There is the rub ... I would suspect the CMA would maintain bandwidth with gain change but looks that it would be on the verge of instability without major compensation. (not good in my experience).

Bandwdith (excessive) can be a double edge sword after all we are not producing a video amplifier (which has a totally different criteria). I can cite several designs that subscribe to this DC to light philosophy, that have not fared well in the market place.

Current understanding of good amplifier design is that open loop bandwidth exceeds your hearing buy a small amount before application of feedback. Amplifiers with excessive bandwidth can tend to be unstable.

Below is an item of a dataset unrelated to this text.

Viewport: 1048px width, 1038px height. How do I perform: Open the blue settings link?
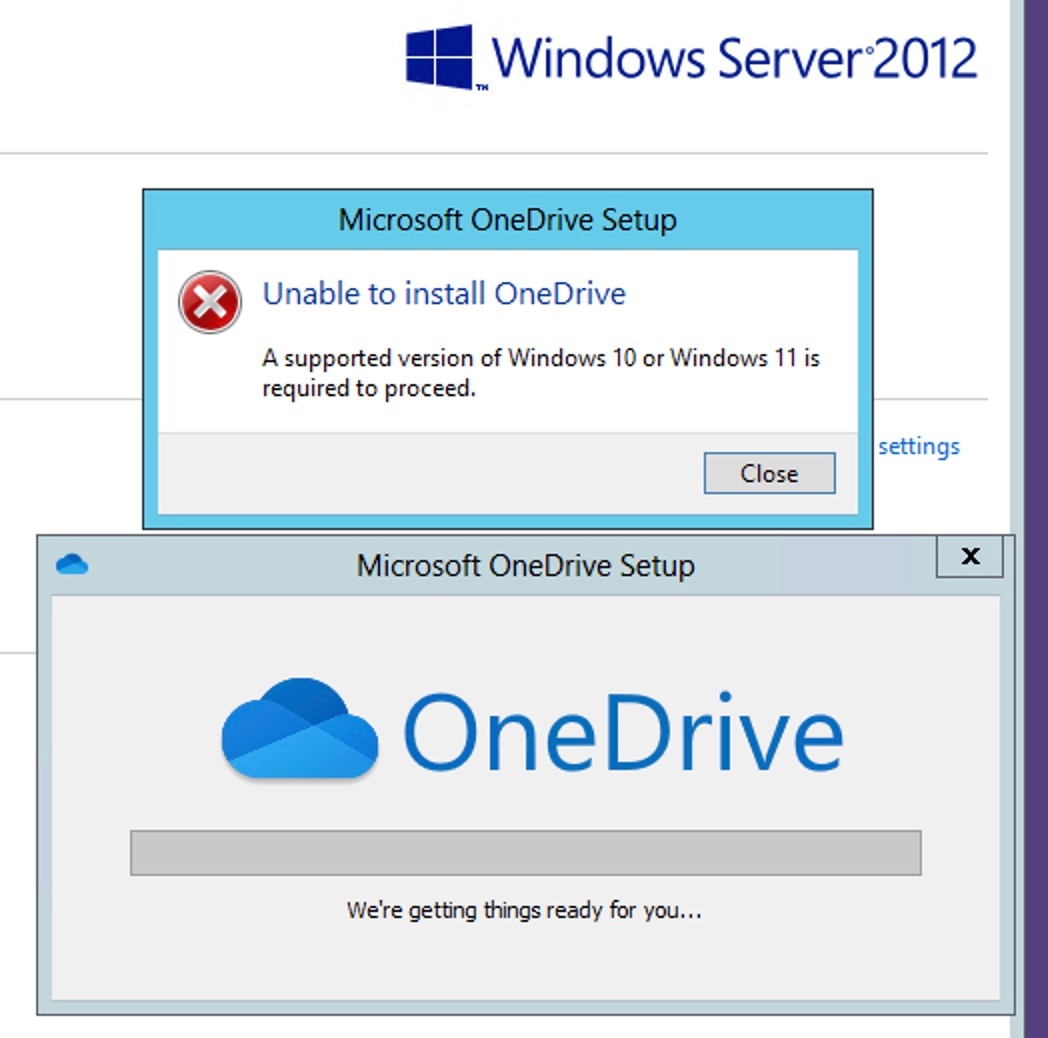coord(919,446)
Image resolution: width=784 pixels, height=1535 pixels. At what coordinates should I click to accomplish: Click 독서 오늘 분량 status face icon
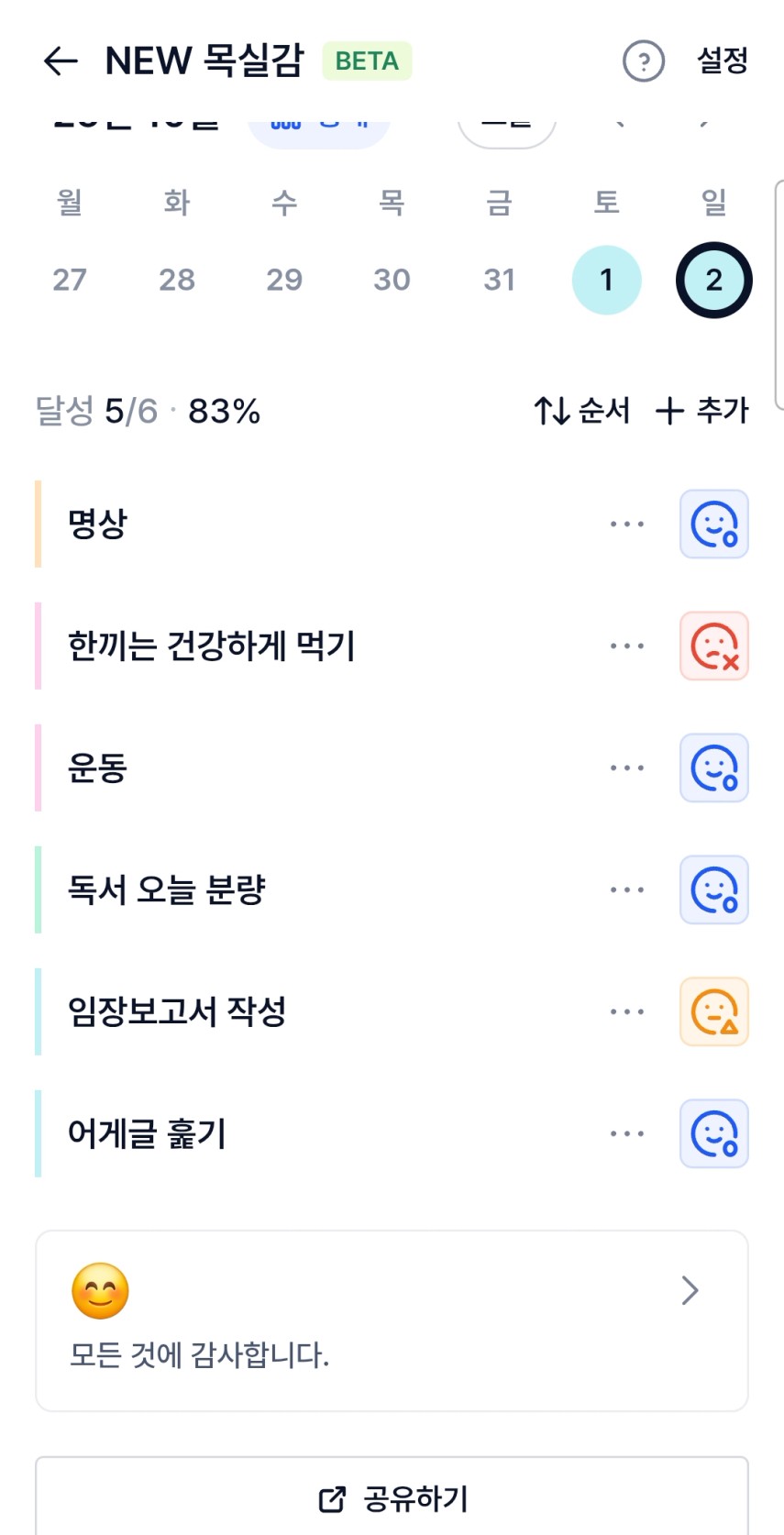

Driving a reactive load (real world speaker) can make this problem worse. Not many speakers represent an eight ohm resistive load.

Which brings up the question I asked before about the performance of your amplifier into a reactive load. :)

Jam

Jam,

You did not make a CMA. They are very stable and not comp as you describe. CMA are used all the way up thru GHz freq range with no oscillations. They are very stable. Study thier compensation method and look at some HF/RF CMA circuits as well to understand.

Second, did you forget what I showed you and told you at my house? The HF and how that is converted into audible IM if the amplifier cannot reproduce it cleanly? HF from smps and digital amps and DAC's. Your experience/examples are all related to VFA and CFA designs. Not applicable to the CMA.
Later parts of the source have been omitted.